21 dicembre - ore 21.00

 

"Sciori pret e poer crist – lo sguardo ironico e partecipe del Porta su l’umanità. Con Marino Zerbin accompagnamento musicale Fabio Wolf. Il grande meneghino Carlo Porta"

 

Argòmm Teatro

Via Graziano Imperatore 40 - Milano


“... tra il Parini e il Manzoni, come poeta e satirico del costume, come inventore e modellatore di tipi saltanti su dalla vita, non può stare che il gran Meneghino Carlo Porta”
(Giosuè Carducci)

Nel centro di Milano a Brera c'è il busto di Carlo Porta, il sommo poeta della milanesità che ci parla ancora oggi. Carlo Porta, classe 1775, fu un grandissimo.

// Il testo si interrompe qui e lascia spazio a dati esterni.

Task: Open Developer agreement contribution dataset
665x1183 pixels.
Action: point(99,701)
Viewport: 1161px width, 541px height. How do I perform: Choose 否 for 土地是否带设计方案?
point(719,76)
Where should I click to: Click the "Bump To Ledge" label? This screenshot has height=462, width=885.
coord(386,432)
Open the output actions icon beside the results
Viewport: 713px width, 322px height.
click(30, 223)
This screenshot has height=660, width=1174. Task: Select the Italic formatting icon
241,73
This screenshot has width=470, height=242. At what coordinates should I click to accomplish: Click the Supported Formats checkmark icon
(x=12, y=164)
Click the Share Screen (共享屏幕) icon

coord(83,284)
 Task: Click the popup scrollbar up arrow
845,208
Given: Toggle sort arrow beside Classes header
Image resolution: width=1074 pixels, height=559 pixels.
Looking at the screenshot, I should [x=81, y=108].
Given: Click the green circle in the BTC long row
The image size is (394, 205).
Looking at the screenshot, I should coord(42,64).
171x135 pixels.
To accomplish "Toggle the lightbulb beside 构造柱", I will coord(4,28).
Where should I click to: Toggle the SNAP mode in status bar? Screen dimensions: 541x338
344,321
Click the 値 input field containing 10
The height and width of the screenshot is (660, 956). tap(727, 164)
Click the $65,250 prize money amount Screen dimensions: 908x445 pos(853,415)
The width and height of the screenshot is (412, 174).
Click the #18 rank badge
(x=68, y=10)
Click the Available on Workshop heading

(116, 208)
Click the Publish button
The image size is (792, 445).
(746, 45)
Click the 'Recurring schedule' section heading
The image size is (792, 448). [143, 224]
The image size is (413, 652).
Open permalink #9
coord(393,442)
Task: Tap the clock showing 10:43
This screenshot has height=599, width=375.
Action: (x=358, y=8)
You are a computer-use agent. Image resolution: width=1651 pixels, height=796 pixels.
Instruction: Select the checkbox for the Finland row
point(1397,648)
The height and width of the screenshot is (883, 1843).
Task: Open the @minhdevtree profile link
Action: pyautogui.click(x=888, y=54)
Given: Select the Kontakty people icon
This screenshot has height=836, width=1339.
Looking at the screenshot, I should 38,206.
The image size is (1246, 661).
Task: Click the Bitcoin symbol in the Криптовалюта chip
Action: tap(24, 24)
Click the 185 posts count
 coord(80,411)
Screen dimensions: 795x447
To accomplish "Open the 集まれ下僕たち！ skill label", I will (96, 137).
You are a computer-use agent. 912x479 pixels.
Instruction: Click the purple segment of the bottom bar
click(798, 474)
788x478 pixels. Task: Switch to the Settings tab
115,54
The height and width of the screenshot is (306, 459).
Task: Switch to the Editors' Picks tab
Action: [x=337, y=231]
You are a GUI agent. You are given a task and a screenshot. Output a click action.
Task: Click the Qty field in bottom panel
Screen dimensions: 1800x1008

Paragonabile a Dante in quanto entità della produzione e partecipazione accorata all'umanità dei vinti è ormai un classico.
Durante la serata il Maestro Marino Zerbin - gran milaneson, attore e studioso di cultura e lingua milanese - leggerà e commenterà brani tratti dal trittico: La Ninetta del Verzee, I desgrazzi del Giovannin Bongee e El lament del Marchionn di gamb avert.
Si tratta di capolavori universali che scandagliano l'animo umano, raccontando di un’umanità schiacciata dal potere e dalla violenza degli stessi poveri sopra altri poveri. Scritti per il suo tempo eppure ancora così attuali. Tali tragedie sono descritte dal sommo poeta con la consueta ironia e umorismo, caratteristici del suo stile e così intensamente interpretati dal Maestro Zerbin.